Ci sono, poi, le norme che scoraggiano i passaggi da un Gruppo all’altro – o, meglio, vietano la formazione di nuovi Gruppi parlamentari, a meno che non rispecchino Partiti che si sono presentati alle elezioni e hanno visto eletto i propri rappresentanti. In sé, è sicuramente condivisibile che non si assecondi troppo la tendenza al trasformismo che taluni parlamentari hanno manifestato. Va però detto che, in questo modo, per dei senatori eletti a Sinistra, che ritengano di non riconoscersi più nel Gruppo di appartenenza, sarà impossibile formare un nuovo Gruppo di Sinistra. Ciò può avere il suo senso, ma non si può impedire a nessuno di questi senatori di passare a un Gruppo della parte opposta. Pertanto, un senatore eletto a Sinistra non avrà alcuna difficoltà a passare a un Gruppo di Destra – il che, insomma, è un po’ incongruo rispetto all’altra proibizione. Parlo, ora, in generale delle norme che la riforma intende introdurre. Le nuove norme possono determinare in parte un cambiamento dei comportamenti – si spera, naturalmente, in modo positivo – ma non cambiano gli orientamenti veri. Sono convinto che moltissimi dei colleghi – la grande maggioranza – che hanno cambiato Gruppo, lo hanno fatto perché non si riconoscevano più nel Gruppo di appartenenza. Possono avere torto o ragione, naturalmente, ma in ogni caso questo fenomeno esiste ed è sempre esistito, in particolare in questa legislatura. Se, poi, gli elettori di questi parlamentari ritengono che hanno sbagliato a uscire dal Gruppo di appartenenza e preferiscono la casa-madre, allora lo manifesteranno al momento di votare, punendo i Gruppi che eventualmente nascono in questo modo.

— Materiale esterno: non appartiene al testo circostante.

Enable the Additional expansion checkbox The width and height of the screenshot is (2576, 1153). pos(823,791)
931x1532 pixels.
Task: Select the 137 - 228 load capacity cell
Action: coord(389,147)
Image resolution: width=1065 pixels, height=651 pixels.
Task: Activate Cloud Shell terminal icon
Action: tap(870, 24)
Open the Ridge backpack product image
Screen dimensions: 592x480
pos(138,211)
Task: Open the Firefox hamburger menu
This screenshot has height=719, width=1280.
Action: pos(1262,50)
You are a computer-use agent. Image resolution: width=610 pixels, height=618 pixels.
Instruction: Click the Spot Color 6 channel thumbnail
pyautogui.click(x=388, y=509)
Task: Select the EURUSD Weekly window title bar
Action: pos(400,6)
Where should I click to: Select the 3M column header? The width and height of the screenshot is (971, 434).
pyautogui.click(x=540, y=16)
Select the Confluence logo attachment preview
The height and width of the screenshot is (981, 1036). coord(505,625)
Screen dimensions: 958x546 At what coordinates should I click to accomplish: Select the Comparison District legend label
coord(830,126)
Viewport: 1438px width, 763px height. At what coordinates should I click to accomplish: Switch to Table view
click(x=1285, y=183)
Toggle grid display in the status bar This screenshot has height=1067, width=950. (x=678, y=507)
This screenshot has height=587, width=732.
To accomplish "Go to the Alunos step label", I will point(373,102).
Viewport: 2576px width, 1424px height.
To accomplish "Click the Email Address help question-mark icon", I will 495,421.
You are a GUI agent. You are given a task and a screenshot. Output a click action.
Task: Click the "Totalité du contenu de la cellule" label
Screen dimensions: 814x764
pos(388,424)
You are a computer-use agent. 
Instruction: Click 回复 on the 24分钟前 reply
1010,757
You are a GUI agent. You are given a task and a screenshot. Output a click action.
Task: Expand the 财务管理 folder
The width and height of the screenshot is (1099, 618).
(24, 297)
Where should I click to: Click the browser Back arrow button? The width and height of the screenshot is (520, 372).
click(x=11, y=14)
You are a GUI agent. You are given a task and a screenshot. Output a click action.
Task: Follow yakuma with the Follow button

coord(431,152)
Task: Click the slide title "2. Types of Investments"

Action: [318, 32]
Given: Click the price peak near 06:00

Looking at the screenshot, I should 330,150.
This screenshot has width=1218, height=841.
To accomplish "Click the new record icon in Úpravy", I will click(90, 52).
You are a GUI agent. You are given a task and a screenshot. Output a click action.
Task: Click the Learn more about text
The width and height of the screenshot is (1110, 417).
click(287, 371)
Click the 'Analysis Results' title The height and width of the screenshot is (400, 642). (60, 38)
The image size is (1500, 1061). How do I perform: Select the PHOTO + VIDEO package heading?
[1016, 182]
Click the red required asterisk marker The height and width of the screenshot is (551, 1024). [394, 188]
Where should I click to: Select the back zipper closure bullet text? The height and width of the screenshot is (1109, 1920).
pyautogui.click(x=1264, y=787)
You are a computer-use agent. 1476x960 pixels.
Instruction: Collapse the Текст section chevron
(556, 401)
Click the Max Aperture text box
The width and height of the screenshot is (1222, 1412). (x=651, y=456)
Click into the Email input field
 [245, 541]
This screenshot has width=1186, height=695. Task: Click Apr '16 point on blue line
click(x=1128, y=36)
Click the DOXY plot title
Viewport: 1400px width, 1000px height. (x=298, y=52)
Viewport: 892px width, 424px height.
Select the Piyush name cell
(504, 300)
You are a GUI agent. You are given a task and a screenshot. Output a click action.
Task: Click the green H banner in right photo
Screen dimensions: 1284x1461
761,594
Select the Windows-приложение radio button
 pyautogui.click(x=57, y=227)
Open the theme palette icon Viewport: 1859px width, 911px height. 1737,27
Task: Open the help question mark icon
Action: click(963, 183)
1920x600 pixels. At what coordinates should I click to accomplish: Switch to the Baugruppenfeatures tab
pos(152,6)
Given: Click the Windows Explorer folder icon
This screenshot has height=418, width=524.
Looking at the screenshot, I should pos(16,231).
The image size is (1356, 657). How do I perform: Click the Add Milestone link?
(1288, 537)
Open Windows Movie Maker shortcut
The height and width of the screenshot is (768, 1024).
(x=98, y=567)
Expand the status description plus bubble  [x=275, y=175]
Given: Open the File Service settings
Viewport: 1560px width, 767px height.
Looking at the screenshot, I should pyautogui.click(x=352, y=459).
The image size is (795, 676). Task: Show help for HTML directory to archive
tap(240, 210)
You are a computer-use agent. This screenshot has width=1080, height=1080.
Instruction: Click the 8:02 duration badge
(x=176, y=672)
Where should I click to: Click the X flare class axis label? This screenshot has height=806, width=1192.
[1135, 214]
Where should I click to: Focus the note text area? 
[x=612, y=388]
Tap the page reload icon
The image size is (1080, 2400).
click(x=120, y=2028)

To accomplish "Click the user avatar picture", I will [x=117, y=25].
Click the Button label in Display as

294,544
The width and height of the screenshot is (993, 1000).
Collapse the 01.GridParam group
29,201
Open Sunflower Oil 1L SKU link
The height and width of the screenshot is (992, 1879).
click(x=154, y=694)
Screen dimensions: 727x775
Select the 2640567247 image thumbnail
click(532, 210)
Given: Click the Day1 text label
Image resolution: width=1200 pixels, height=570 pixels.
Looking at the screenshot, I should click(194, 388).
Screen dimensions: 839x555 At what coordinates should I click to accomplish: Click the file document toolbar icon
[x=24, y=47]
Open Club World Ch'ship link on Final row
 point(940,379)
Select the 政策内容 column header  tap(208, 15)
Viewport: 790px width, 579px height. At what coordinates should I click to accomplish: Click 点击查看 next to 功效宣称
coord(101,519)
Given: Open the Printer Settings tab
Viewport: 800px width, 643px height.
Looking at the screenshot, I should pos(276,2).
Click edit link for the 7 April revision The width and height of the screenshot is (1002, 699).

Se applicassimo le norme contenute nella riforma alla situazione di questa legislatura, avremmo un Gruppo Misto di 90 o 100 membri, se non ancora di più. Non credo che, se la riforma fosse già in vigore, i senatori avrebbero lasciato perdere e sarebbero rimasti nel Gruppo di appartenenza. Almeno una grandissima parte di loro sarebbe uscita dai Gruppi di appartenenza e avrebbe dato origine a un mastodontico Gruppo Misto, che sarebbe sottoposto alle stesse regole degli altri (e qui ci si può anche stare) e le regole verrebbero irrigidite. Pensiamo a un caso ipotetico – che spero resti tale, perché credo che la fisiologia dovrebbe essere che un movimento politico si presenti alle elezioni e che suoi rappresentanti, con qualche divergenza al loro interno, restino nel Gruppo e si esprimano nel corso delle votazioni. Ma, quando questo non succede, però, vorrebbe dire che questo Gruppo Misto – dove ci sarebbero persone di destra, di sinistra, di centro, provenienti da vari schieramenti – avrebbe diritto a esprimere una sola dichiarazione di voto in una serie importante di circostanze, senza dare conto alcuno della varietà di rappresentanze che può avere e che, anzi, anche oggi stesso ha al suo interno. È anche giusto che abbia a disposizione lo stesso tempo concesso agli altri Gruppi, ma la rigidità della regola secondo cui può parlare una sola persona è eccessiva.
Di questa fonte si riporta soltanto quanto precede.